**Exercise objective**. Please set down every one of the records below word for word, without changing or leaving out anything.

══ Task input ══

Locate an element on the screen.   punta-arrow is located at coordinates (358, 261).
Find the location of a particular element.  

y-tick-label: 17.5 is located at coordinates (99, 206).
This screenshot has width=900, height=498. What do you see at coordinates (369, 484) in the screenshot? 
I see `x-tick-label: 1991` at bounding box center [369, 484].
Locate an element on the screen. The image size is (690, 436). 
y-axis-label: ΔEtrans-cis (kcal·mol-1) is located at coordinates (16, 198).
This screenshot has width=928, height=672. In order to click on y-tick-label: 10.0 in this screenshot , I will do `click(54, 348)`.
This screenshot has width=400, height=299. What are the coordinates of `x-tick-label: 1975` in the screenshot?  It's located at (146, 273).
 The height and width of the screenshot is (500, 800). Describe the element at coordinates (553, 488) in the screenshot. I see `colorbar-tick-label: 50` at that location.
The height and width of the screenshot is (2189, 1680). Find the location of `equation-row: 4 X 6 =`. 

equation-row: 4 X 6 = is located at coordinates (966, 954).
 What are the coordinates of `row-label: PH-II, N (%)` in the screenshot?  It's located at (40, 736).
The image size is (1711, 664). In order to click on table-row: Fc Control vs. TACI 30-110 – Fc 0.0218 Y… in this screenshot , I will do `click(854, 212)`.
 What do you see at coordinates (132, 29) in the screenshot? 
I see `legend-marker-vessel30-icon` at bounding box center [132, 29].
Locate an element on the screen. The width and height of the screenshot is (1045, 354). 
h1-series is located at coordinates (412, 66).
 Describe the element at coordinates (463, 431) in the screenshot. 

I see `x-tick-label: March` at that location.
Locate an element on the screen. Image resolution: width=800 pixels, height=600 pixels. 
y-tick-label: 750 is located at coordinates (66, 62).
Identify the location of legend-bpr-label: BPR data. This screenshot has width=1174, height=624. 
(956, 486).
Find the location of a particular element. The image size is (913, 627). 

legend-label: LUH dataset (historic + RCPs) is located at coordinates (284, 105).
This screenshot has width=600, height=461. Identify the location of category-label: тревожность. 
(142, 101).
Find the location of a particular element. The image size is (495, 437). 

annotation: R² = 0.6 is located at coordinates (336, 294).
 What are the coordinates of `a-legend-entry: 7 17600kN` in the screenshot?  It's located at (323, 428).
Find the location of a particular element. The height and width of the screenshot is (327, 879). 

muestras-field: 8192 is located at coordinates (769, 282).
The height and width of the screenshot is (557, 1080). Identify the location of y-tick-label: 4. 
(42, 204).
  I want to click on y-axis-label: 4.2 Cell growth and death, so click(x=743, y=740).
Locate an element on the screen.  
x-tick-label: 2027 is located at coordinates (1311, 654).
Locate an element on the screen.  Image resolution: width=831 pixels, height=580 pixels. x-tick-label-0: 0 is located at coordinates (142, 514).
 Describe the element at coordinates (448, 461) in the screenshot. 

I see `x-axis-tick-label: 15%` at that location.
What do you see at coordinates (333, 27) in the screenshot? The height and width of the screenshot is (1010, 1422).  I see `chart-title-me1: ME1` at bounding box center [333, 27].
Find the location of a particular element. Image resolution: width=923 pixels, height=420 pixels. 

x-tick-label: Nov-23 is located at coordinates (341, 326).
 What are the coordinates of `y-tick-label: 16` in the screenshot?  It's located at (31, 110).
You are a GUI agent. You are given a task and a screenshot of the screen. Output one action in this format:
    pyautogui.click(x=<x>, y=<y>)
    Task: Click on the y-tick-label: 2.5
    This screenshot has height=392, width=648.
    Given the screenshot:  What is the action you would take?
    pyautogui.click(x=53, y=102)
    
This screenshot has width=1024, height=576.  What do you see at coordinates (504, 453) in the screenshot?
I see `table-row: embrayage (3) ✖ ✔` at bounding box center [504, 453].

═══

**Problem solution**.
Locate an element on the screen.   punta-arrow is located at coordinates (358, 261).
Find the location of a particular element.  

y-tick-label: 17.5 is located at coordinates (99, 206).
This screenshot has width=900, height=498. What do you see at coordinates (369, 484) in the screenshot? 
I see `x-tick-label: 1991` at bounding box center [369, 484].
Locate an element on the screen. The image size is (690, 436). 
y-axis-label: ΔEtrans-cis (kcal·mol-1) is located at coordinates (16, 198).
This screenshot has width=928, height=672. In order to click on y-tick-label: 10.0 in this screenshot , I will do `click(54, 348)`.
This screenshot has width=400, height=299. What are the coordinates of `x-tick-label: 1975` in the screenshot?  It's located at (146, 273).
 The height and width of the screenshot is (500, 800). Describe the element at coordinates (553, 488) in the screenshot. I see `colorbar-tick-label: 50` at that location.
The height and width of the screenshot is (2189, 1680). Find the location of `equation-row: 4 X 6 =`. 

equation-row: 4 X 6 = is located at coordinates (966, 954).
 What are the coordinates of `row-label: PH-II, N (%)` in the screenshot?  It's located at (40, 736).
The image size is (1711, 664). In order to click on table-row: Fc Control vs. TACI 30-110 – Fc 0.0218 Y… in this screenshot , I will do `click(854, 212)`.
 What do you see at coordinates (132, 29) in the screenshot? 
I see `legend-marker-vessel30-icon` at bounding box center [132, 29].
Locate an element on the screen. The width and height of the screenshot is (1045, 354). 
h1-series is located at coordinates (412, 66).
 Describe the element at coordinates (463, 431) in the screenshot. 

I see `x-tick-label: March` at that location.
Locate an element on the screen. Image resolution: width=800 pixels, height=600 pixels. 
y-tick-label: 750 is located at coordinates (66, 62).
Identify the location of legend-bpr-label: BPR data. This screenshot has width=1174, height=624. 
(956, 486).
Find the location of a particular element. The image size is (913, 627). 

legend-label: LUH dataset (historic + RCPs) is located at coordinates (284, 105).
This screenshot has width=600, height=461. Identify the location of category-label: тревожность. 
(142, 101).
Find the location of a particular element. The image size is (495, 437). 

annotation: R² = 0.6 is located at coordinates (336, 294).
 What are the coordinates of `a-legend-entry: 7 17600kN` in the screenshot?  It's located at (323, 428).
Find the location of a particular element. The height and width of the screenshot is (327, 879). 

muestras-field: 8192 is located at coordinates (769, 282).
The height and width of the screenshot is (557, 1080). Identify the location of y-tick-label: 4. 
(42, 204).
  I want to click on y-axis-label: 4.2 Cell growth and death, so click(x=743, y=740).
Locate an element on the screen.  
x-tick-label: 2027 is located at coordinates (1311, 654).
Locate an element on the screen.  Image resolution: width=831 pixels, height=580 pixels. x-tick-label-0: 0 is located at coordinates (142, 514).
 Describe the element at coordinates (448, 461) in the screenshot. 

I see `x-axis-tick-label: 15%` at that location.
What do you see at coordinates (333, 27) in the screenshot? The height and width of the screenshot is (1010, 1422).  I see `chart-title-me1: ME1` at bounding box center [333, 27].
Find the location of a particular element. Image resolution: width=923 pixels, height=420 pixels. 

x-tick-label: Nov-23 is located at coordinates (341, 326).
 What are the coordinates of `y-tick-label: 16` in the screenshot?  It's located at (31, 110).
You are a GUI agent. You are given a task and a screenshot of the screen. Output one action in this format:
    pyautogui.click(x=<x>, y=<y>)
    Task: Click on the y-tick-label: 2.5
    This screenshot has height=392, width=648.
    Given the screenshot:  What is the action you would take?
    pyautogui.click(x=53, y=102)
    
This screenshot has width=1024, height=576.  What do you see at coordinates (504, 453) in the screenshot?
I see `table-row: embrayage (3) ✖ ✔` at bounding box center [504, 453].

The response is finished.